══ EXCERPTED TEXT ══

The Nissan Maxima was fit for a cash-and-carry king

The Maxima was built in Japan at Nissan’s Oppama factory, and engineers had worked over the prevailing US edition for this version offered in Japan and Europe, to sharpen up both the handling and the design. Only the roof and doors were wholly interchangeable, and rather then fret over the aerodynamics of the bland, three-box shape, more emphasis was given to making sure the Maxima was good at resisting parking knocks, and door seals that, once closed, insulated the comfy cabin from racket.

An internal document from the time of the car’s UK launch sets out some of the priorities that Nissan saw in potential buyers. This includes statements such as: ‘To achieve maximum comfort in the broadest sense of the word’; and: ‘It has the features that a European customer needs, rather than the ones that could most easily be piled on.’ No one was kidding themselves here that the interest of a BMW 5 Series driver might be snagged. In fact, even Nissan dealers would look aghast at anyone who ordered a five-speed manual in place of the four-speed auto.

Nissan Maxima interior

Why would the company waste its efforts in foisting such a conservative machine on to a demanding market like the UK? Well, Nissan had for years served a coterie of customers it described as “mature achievers” who had often built up unglamorous medium-sized or family-run businesses. In what little time off they had they wanted whose relaxing driving experience compensated for all the hassle of VAT returns, warehousing, machine tools and installing yet another new stock control system. My grandpa used to play golf with a chap who owned a cash-and-carry and he would be just the sort to opt for a Nissan Maxima. Except, I think, he was already devoted to the Toyota Camry or Crown.

═══
══ DATA SUPPLIED ══

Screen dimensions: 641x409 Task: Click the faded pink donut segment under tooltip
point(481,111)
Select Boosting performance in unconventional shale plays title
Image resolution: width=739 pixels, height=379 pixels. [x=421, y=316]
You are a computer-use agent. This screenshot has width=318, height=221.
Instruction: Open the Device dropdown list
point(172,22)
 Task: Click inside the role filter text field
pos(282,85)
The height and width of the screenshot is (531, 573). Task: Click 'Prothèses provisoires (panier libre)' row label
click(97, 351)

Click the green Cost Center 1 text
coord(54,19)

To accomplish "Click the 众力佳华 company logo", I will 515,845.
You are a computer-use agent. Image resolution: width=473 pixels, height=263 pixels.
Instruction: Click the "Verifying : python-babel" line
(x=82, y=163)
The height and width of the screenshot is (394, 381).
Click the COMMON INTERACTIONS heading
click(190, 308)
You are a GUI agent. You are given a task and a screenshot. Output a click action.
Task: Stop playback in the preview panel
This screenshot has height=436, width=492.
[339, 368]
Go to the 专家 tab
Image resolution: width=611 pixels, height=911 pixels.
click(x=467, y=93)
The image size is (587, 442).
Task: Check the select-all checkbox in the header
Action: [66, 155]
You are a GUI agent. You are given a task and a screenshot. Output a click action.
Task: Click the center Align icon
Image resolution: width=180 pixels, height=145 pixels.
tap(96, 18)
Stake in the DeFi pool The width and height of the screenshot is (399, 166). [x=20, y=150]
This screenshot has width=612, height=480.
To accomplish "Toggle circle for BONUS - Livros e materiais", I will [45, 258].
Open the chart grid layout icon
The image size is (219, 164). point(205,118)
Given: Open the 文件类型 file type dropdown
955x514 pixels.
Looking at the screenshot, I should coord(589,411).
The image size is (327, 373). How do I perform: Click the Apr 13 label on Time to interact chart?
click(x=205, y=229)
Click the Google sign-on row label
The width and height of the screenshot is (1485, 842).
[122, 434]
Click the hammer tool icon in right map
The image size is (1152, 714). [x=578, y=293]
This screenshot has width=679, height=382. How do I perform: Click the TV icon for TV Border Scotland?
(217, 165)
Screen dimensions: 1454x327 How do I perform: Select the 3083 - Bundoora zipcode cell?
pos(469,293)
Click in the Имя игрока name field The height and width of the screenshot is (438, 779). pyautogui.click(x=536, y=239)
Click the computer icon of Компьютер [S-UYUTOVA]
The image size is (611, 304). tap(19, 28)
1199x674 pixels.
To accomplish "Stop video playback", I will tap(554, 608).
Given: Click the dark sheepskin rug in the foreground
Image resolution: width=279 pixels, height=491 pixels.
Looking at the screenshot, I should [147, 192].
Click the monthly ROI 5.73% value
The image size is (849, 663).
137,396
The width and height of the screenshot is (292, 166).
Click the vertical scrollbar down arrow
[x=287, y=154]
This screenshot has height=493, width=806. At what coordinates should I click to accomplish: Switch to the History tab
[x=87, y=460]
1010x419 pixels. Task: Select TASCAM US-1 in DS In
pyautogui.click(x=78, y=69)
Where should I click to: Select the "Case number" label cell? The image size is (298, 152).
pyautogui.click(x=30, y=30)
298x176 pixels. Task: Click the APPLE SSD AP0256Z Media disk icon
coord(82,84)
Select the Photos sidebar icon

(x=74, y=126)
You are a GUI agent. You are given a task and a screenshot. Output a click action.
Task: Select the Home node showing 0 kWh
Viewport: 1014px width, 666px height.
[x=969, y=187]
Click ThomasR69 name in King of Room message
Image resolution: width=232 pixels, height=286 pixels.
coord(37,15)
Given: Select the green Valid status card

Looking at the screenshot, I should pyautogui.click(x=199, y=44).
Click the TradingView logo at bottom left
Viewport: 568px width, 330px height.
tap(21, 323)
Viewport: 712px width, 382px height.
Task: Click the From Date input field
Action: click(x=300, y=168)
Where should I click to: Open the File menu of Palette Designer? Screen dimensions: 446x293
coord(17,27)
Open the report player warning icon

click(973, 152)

═══

Write out, word for word, the stretch of the Nissan Maxima text from "The Maxima was built" through "cabin from racket.".

> _OUTPUT OF THE EXERCISE_:
The Maxima was built in Japan at Nissan’s Oppama factory, and engineers had worked over the prevailing US edition for this version offered in Japan and Europe, to sharpen up both the handling and the design. Only the roof and doors were wholly interchangeable, and rather then fret over the aerodynamics of the bland, three-box shape, more emphasis was given to making sure the Maxima was good at resisting parking knocks, and door seals that, once closed, insulated the comfy cabin from racket.